Que há uma crise militar na Aeronáutica, isso só os avestruzes não vêem. Aqui não será dita uma só palavra a respeito dessa controvérsia. Aliás, o propósito deste artigo é sustentar a tese segundo a qual assim como os militares não devem falar de assuntos políticos, os civis não devem se meter em encrencas militares. Isso é coisa de vivandeira.
Essa expressão foi trazida ao vocabulário político brasileiro pelo marechal Humberto Castello Branco, em agosto de 1964, no auditório da Escola de Comando e Estado Maior do Exército. Reclamando dos civis que chamavam seu governo de militarista, disse o seguinte:
"Eu os identifico a todos. E são muitos deles, os mesmos que, desde 1930, como vivandeiras alvoroçadas, vêm aos bivaques bolir com os granadeiros e provocar extravagâncias do poder militar".

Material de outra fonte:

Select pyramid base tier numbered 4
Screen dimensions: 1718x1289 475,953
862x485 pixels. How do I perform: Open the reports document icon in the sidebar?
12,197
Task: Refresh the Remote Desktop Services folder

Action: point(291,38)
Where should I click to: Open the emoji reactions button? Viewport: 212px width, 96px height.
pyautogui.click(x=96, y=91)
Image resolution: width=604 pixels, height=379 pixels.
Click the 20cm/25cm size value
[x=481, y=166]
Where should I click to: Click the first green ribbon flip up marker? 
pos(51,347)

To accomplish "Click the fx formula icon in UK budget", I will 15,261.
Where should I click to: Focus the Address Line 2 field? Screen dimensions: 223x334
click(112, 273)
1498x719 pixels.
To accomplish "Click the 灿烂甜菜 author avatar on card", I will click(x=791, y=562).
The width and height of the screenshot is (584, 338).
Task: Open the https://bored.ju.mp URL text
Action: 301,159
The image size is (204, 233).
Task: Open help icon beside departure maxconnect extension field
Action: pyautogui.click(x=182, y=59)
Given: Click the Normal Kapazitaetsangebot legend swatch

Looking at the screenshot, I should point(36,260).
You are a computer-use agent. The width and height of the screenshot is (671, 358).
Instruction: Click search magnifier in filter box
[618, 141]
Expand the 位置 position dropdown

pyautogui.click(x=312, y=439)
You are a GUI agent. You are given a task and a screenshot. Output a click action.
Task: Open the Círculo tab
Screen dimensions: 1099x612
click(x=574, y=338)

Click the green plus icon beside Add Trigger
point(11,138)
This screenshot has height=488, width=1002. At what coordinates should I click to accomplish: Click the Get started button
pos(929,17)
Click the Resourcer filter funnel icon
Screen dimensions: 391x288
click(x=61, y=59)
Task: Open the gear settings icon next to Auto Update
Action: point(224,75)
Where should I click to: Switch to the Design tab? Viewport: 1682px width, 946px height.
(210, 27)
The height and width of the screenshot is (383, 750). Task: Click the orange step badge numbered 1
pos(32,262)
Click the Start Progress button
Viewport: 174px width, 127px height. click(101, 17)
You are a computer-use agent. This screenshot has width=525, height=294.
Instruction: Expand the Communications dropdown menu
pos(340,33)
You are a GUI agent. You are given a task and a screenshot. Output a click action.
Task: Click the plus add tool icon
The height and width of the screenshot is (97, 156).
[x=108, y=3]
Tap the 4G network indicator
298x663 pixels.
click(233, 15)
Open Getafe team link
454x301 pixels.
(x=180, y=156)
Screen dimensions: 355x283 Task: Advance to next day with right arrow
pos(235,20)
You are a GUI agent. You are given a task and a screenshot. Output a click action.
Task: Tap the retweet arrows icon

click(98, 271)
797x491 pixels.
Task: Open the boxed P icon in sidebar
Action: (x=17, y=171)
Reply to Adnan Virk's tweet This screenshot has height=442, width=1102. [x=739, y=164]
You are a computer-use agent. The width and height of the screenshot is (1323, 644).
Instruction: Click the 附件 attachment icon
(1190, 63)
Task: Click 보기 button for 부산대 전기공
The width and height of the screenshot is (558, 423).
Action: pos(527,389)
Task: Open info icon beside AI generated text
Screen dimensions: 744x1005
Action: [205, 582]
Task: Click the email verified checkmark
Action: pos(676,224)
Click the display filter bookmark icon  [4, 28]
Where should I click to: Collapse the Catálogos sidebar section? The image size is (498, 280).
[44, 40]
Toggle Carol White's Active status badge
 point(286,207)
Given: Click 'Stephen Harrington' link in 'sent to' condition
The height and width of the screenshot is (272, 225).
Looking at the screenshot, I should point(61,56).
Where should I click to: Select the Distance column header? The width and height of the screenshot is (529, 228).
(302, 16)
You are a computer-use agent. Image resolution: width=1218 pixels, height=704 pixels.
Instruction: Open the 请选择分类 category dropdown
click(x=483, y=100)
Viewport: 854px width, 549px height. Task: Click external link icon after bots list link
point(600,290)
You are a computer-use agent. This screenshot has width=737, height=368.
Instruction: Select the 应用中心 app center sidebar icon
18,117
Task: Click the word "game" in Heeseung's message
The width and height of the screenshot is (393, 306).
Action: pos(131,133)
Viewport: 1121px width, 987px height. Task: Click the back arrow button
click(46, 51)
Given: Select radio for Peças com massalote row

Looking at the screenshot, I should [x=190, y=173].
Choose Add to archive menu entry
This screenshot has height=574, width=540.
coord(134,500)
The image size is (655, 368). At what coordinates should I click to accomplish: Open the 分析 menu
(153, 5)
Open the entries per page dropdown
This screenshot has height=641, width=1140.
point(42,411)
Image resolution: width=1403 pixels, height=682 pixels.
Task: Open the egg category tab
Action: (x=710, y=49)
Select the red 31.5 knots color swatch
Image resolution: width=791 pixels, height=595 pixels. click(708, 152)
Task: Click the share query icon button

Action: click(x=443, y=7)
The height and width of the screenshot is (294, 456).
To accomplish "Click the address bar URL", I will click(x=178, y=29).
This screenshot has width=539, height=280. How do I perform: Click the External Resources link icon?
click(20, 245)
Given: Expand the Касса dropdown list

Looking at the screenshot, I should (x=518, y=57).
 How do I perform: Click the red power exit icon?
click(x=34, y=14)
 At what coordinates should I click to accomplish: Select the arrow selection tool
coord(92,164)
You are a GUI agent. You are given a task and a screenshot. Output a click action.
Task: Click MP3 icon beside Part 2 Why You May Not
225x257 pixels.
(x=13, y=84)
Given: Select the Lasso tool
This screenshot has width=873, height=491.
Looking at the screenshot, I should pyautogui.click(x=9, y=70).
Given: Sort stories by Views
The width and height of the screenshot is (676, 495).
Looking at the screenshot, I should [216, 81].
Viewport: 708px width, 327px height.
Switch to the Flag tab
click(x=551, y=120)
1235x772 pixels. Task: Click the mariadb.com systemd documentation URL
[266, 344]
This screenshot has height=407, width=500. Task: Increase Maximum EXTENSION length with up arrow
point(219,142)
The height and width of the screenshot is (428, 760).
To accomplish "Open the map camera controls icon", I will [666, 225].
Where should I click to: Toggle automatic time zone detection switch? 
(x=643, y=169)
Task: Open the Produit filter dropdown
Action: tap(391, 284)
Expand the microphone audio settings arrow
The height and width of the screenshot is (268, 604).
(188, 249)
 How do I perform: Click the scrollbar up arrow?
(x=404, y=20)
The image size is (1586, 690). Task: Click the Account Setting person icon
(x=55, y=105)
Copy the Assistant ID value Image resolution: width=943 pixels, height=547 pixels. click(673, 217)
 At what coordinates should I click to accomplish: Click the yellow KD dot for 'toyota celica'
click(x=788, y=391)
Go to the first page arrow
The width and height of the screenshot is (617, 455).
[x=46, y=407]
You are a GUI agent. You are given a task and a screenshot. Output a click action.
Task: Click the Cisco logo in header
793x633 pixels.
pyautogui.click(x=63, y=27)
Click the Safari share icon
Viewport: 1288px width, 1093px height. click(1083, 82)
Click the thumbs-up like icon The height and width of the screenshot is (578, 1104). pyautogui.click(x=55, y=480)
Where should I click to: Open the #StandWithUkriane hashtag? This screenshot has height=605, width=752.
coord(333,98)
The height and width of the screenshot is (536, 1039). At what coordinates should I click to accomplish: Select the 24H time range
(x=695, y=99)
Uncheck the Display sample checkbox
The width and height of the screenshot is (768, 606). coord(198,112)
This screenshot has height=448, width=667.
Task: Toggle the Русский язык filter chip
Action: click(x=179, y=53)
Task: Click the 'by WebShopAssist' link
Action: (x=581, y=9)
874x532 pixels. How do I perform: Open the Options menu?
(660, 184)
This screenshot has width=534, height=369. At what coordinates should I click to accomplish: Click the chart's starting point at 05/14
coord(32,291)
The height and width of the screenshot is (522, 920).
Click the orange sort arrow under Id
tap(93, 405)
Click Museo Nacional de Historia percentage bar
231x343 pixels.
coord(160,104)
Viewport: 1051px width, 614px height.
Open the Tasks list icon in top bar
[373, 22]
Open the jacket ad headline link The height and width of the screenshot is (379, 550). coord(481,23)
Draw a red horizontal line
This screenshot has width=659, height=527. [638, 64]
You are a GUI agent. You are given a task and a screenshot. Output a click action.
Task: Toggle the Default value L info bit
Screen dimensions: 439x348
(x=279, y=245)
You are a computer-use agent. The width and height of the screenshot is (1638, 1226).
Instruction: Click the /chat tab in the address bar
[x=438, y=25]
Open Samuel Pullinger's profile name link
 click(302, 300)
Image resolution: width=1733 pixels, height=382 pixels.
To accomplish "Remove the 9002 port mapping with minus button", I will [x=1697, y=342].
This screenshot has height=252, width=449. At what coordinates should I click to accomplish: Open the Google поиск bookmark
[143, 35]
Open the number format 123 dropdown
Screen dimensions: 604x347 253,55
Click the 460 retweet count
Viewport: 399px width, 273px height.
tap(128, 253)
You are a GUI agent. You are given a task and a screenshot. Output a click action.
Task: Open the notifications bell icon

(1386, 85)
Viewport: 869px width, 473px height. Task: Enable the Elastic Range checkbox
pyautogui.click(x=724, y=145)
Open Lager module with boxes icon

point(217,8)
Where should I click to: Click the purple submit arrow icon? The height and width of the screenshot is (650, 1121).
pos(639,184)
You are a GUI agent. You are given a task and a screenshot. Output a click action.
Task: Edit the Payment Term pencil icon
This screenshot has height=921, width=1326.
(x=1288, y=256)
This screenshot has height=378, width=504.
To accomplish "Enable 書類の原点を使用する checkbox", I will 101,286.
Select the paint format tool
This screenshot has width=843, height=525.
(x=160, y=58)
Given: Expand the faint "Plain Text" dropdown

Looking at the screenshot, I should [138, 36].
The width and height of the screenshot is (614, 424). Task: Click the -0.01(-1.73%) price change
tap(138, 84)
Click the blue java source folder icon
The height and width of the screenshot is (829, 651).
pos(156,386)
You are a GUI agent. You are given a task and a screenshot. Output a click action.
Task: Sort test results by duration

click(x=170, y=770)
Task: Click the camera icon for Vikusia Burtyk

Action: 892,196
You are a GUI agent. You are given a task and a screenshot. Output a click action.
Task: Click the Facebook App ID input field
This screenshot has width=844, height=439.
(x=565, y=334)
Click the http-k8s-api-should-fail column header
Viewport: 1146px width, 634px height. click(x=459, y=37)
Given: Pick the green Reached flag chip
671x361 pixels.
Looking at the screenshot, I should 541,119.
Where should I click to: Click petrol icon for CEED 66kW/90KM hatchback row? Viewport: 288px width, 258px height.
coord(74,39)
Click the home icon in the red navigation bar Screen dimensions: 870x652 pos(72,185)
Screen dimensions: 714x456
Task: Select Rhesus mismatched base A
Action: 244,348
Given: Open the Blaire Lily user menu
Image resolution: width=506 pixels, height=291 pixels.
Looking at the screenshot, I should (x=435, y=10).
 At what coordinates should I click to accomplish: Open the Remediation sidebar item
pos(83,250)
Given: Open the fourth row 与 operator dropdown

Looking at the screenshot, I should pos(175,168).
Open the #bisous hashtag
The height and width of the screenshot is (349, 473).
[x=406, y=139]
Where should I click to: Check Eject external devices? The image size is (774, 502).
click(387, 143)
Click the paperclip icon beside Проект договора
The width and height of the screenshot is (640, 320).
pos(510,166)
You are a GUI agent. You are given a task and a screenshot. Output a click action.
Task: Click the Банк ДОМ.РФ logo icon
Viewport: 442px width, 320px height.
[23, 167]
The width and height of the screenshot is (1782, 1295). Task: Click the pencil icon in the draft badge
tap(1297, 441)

As vivandeiras sumiram da política nacional em 1985, quando o último dos generais-presidentes deixou o palácio pela porta dos fundos. É compreensível que, passados 14 anos, surjam cócegas. Quem sabe, um dia...
Nunca é demais lembrar o que acontece às vivandeiras. Percorrendo o passado recente, por ordem cronológica, sucede-lhes o seguinte:
1) João Goulart. Empossado na Presidência da República em 1961, a despeito da oposição dos três ministros militares, meteu-se a montar um dispositivo nos quartéis. Acreditava que se o Congresso não lhe desse as reformas que pedia, poderia valer-se da tropa fiel e emparedá-lo. Acabou no Uruguai.
Voltou morto ao Brasil, em 1976. O carro que trouxe seu caixão teve que atravessar um pedaço do Rio Grande do Sul em alta velocidade, sem qualquer parada, até São Borja, onde está sepultado.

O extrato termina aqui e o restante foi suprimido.